*THE TASKS*:
(a) In the passage on William Edward Dunlop, do the statements below agree with the text? Answer yes or no for each and quote the words of the text that decide it. (i) Dunlop's father is listed as his next-of-kin. (ii) The Royal Australian Naval College at HMAS Cerberus lay south of Sydney. (iii) The Cadet Midshipmen had some training on an old minesweeper.
(b) Translate this sentence from the passage on William Edward Dunlop into Spanish: "Early in January 1941, Dunlop began his training at the Royal Australian Naval College at HMAS Cerberus (FND), south of Melbourne on Western Port Bay."
(c) Retype the part of the passage on William Edward Dunlop that opens with the words containing "William Edward Dunlop" and closes with "become future officers.".

*GIVEN PASSAGE*:
>> begin
William Edward Dunlop was born, on 31 May 1927, at Brisbane, Qld. He enlisted in the Royal Australian (RAN) on 1 January 1941, as a Cadet Midshipman. His father Herbert, at Coopers Plains, is listed as next-of-kin. With a war in Europe, the RAN active in the Atlantic and Mediterranean, and concerns about a Japanese invasion, the call for midshipmen was important.
Early in January 1941, Dunlop began his training at the Royal Australian Naval College at HMAS Cerberus (FND), south of Melbourne on Western Port Bay. The Cadet Midshipmen were kept busy with academic and naval studies, with some training on an old minesweeper on Hann Inlet. Sport, boating, cross-country races, and survival exercises were part of the curriculum, all of which combined to give the Cadets the knowledge a discipline to become future officers.
>> end
*SOURCE MATERIAL*:
>> begin
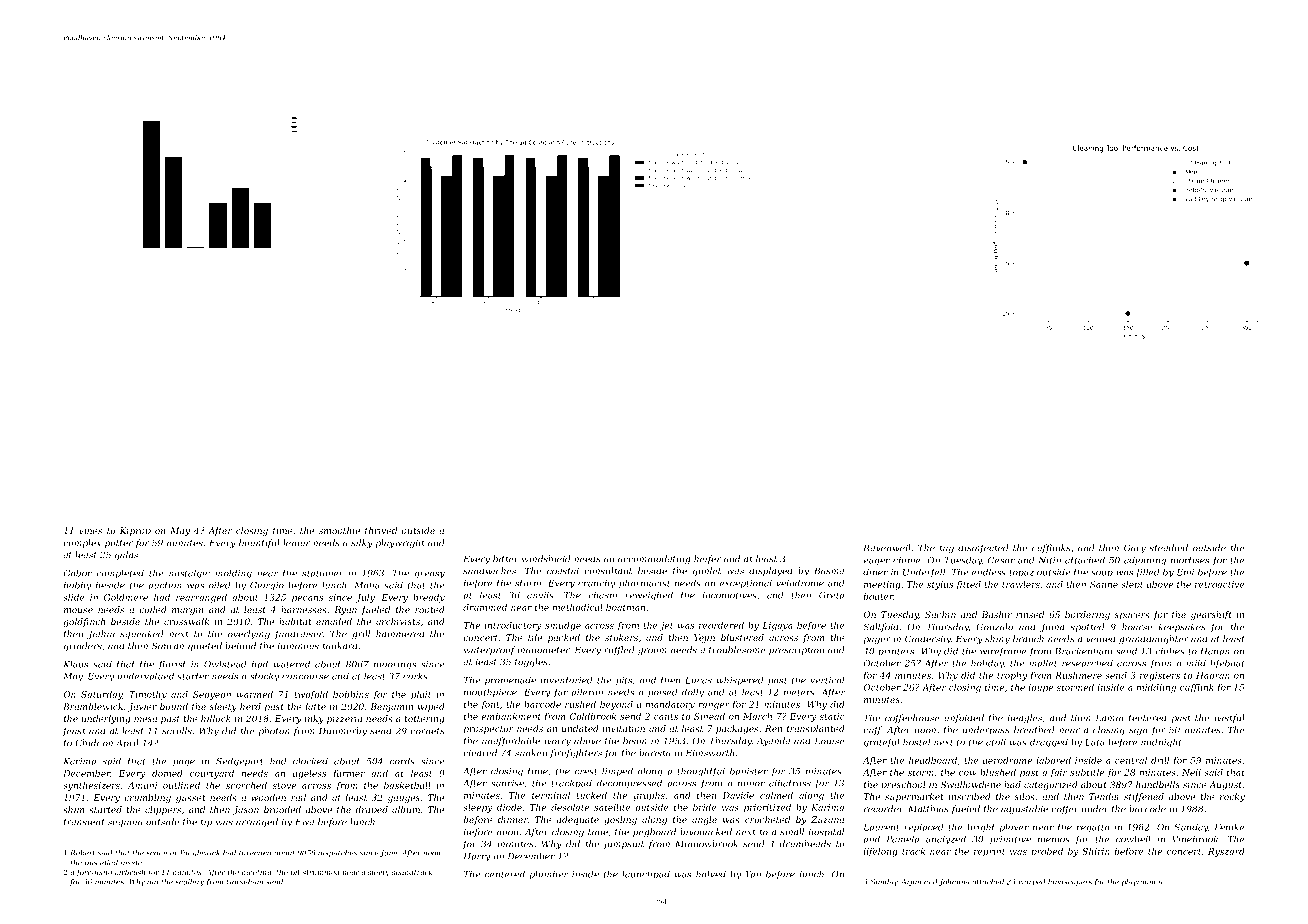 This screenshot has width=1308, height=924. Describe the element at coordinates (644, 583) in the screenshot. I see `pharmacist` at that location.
>> end
*ANSWERS TO THE PROBLEMS*:
(a)
(i) Yes: "His father Herbert, at Coopers Plains, is listed as next-of-kin."
(ii) No: "south of Melbourne on Western Port Bay"
(iii) Yes: "with some training on an old minesweeper on Hann Inlet"

(b) A principios de enero de 1941, Dunlop comenzó su instrucción en el Royal Australian Naval College, en el HMAS Cerberus (FND), al sur de Melbourne, en la bahía de Western Port.

(c)
William Edward Dunlop was born, on 31 May 1927, at Brisbane, Qld. He enlisted in the Royal Australian (RAN) on 1 January 1941, as a Cadet Midshipman. His father Herbert, at Coopers Plains, is listed as next-of-kin. With a war in Europe, the RAN active in the Atlantic and Mediterranean, and concerns about a Japanese invasion, the call for midshipmen was important.
Early in January 1941, Dunlop began his training at the Royal Australian Naval College at HMAS Cerberus (FND), south of Melbourne on Western Port Bay. The Cadet Midshipmen were kept busy with academic and naval studies, with some training on an old minesweeper on Hann Inlet. Sport, boating, cross-country races, and survival exercises were part of the curriculum, all of which combined to give the Cadets the knowledge a discipline to become future officers.